Lo ammetto, fino a qualche giorno fa mi ero convinto che dopo Gaza non avremmo più dovuto né potuto usare la parola “umanità”, in nessuna delle sue accezioni. Al di là del mero dato scientifico biologico, che ci assegna alla stessa specie, il genere umano (“il complesso di tutti gli uomini viventi sulla terra”, dice la Treccani); non avremmo più potuto affermare di appartenere a una stessa comunità “umana”. Non ne avremmo più avuto il diritto. Una comunità si fonda, innanzitutto dell’altro come nostro simile. Come qualcuno con cui si ha qualcosa da condividere e questo oggi non sta accadendo. Non siamo stati capaci di condividere questo senso di appartenenza e fino a poco fa non ne saremmo neppure più stati degni.
Lo stesso
valeva per l’altra accezione: “Sentimento di solidarietà umana, di comprensione
e di indulgenza verso gli altri uomini”. Umanità racchiude un insieme
di valori che si contrappongono alla brutalità, all’egoismo, alla
cattiveria, alla brutalità.

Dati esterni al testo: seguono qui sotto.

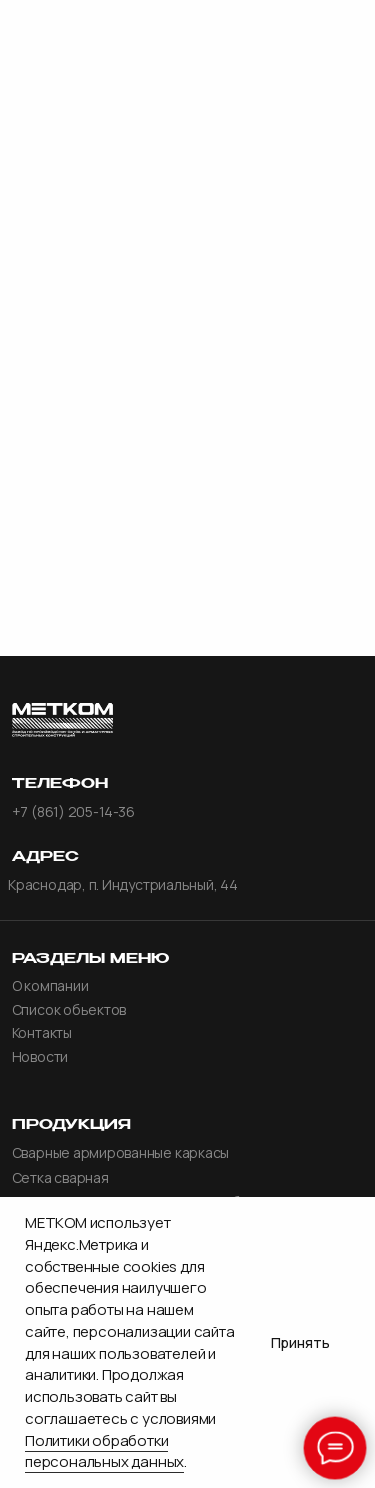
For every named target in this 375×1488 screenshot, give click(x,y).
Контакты (42, 1033)
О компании (50, 986)
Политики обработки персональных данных (104, 1451)
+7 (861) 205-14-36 (73, 812)
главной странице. (188, 351)
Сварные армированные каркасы (120, 1153)
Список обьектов (69, 1010)
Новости (40, 1057)
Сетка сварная (60, 1178)
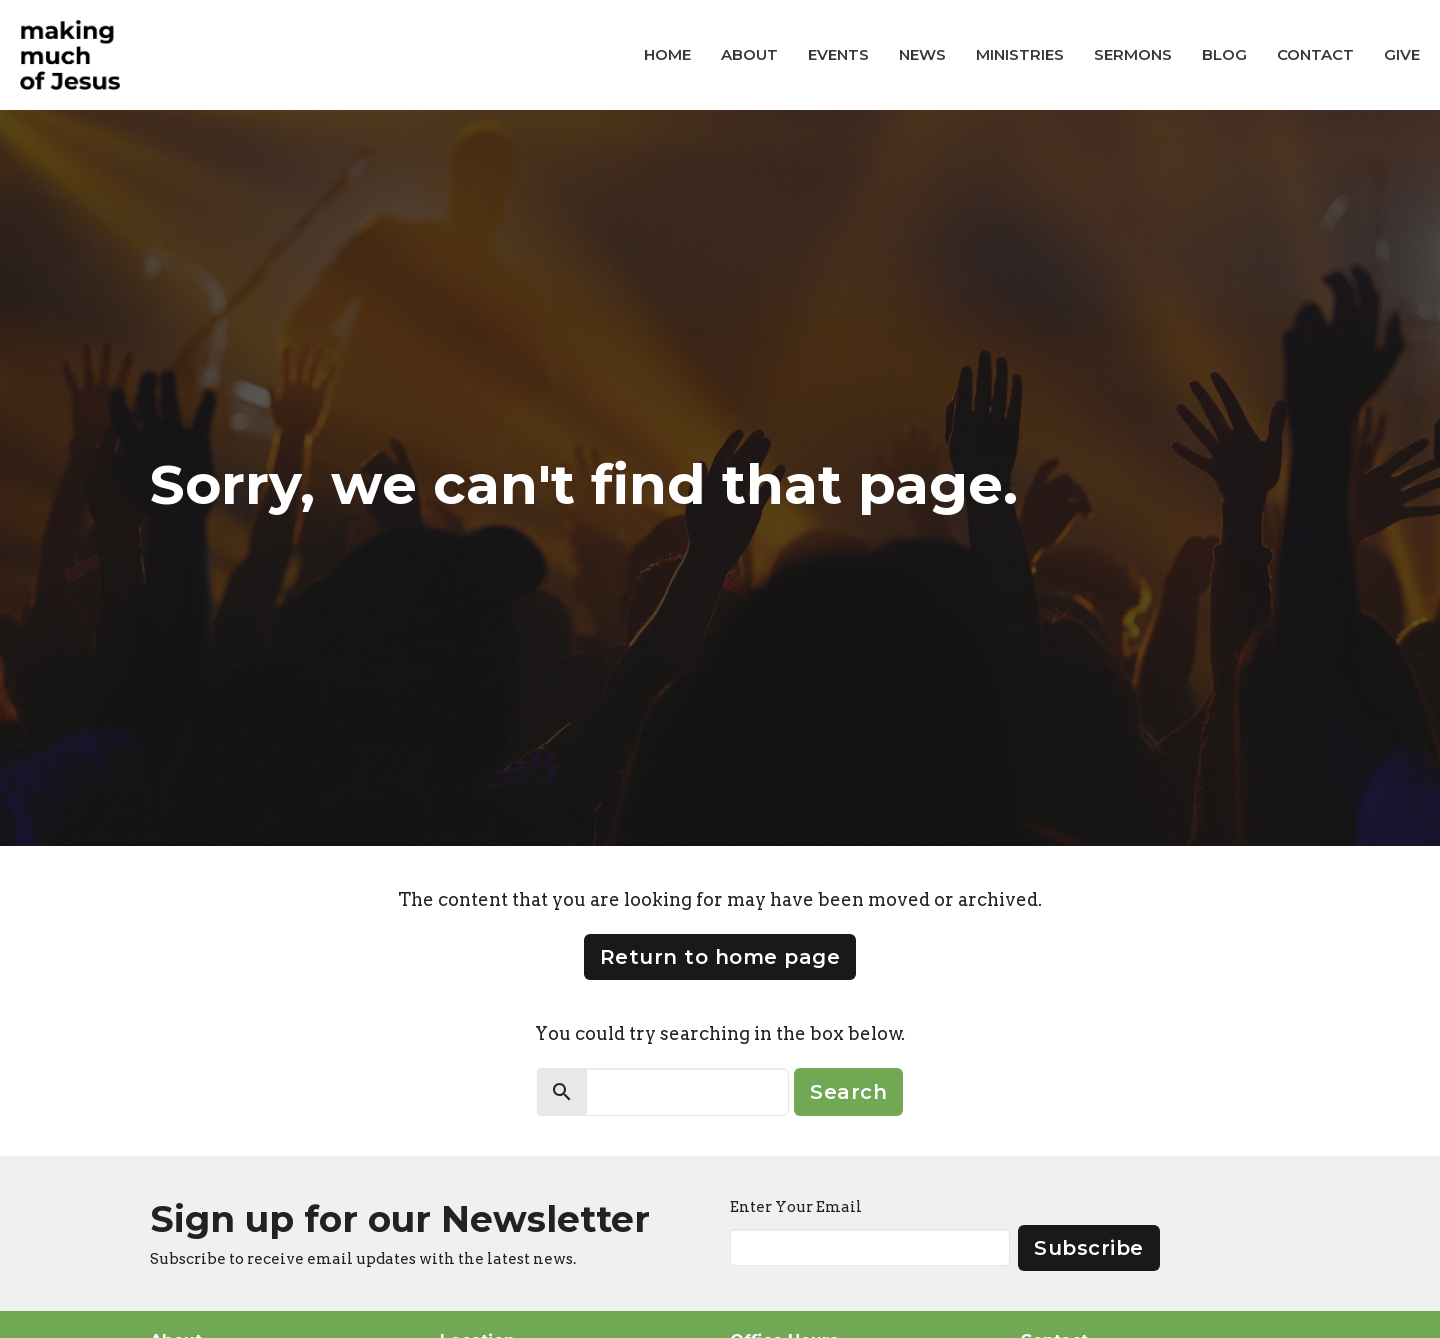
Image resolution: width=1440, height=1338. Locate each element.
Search (848, 1092)
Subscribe (1089, 1248)
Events (838, 54)
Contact (1315, 54)
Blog (1224, 54)
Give (1402, 54)
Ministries (1020, 54)
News (922, 54)
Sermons (1133, 54)
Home (667, 54)
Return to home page (720, 957)
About (749, 54)
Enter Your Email (796, 1207)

Anche qui sembrava avessimo fallito. Fallito
per menefreghismo, indifferenza, disattenzione, cose ancora peggiori della
violenza esercitata dalle truppe israeliane.
Invece,
qualcosa è accaduto. Mi
sono tornati in mente i versi di Francesco De Gregori “E poi
la gente, (perché è la gente che fa la storia) / quando si tratta di scegliere
e di andare / te la ritrovi tutta con gli occhi aperti / che sanno benissimo
cosa fare”. Sì, nelle strade, nelle piazze abbiamo dimostrato che sappiamo cosa
si deve fare e se chi governa finge che nulla sia accaduto, significa che la
parola “democrazia” si sta svuotando dei suoi valori. Sì, perché non basta
andare a votare ogni 4-5 anni per essere democratici, se non
si ascoltano le istanze di decine di migliaia di donne e uomini che sono scesi
a manifestare il loro sdegno non solo per il genocidio in corso, ma per
l’indifferenza del governo, per non dire della sua complicità.
Democrazia
non significa dittatura della maggioranza, perché un simile
atteggiamento conduce a una forma di fondamentalismo democratico, che è
tutt’altra cosa, vedi Trump e la sua accolita. Peraltro, di fronte a una così
imponente mobilitazione spontanea, nata senza il supporto di partiti o
sindacati, non può essere liquidata con la scusa di qualche episodio fuori dal
coro. Lasciando perdere l’attribuzione della violenza alla sola sinistra,
da parte di chi continua a negare le peggiori stragi che hanno colpito il
nostro Paese, è meschino e dilettantesco tentare di sviare l’attenzione con
trucchetti di bassa lega. Sì ci sono stati episodi deprecabili, ma non si ha il
diritto di definire violenza qualche vetro rotto, dopo mesi di
silenzio su migliaia di vite spezzate. No.
Un governo
sanamente democratico dovrebbe prendere atto che una buona fetta della
popolazione, generazioni diverse, appartenenze diverse, ha voluto esprimere
solidarietà alle vittime del genocidio in corso per mano del governo israeliano,
ma anche lo sdegno per l’indifferenza manifestata dai vertici
dello Stato, asservito a interessi politici ed economici. Quelle piazze gremite
hanno urlato che ci sono altri valori da difendere al di là delle alleanze di
convenienza, che il dolore di quelle donne, uomini e bambini massacrati ogni
giorno è e deve anche essere in nostro dolore.
Che la
parola “umanità” ha ancora un senso. Forse non ce l’ha per chi
commenta con toni sprezzanti certe dichiarazioni considerate “buoniste”, non ce
l’ha chi irride chi vuole la pace.
Non ci aspettavamo di meglio da loro, anche se in fondo lo avremmo sperato.
Quello che conta è che da quelle piazze è partito un grido forte, che risuona
in tutto il Paese. Continuiamo a urlarlo, che risuoni per altre piazze, in
altre strade. Servirà.
La storia
siamo noi, nessuno si senta escluso.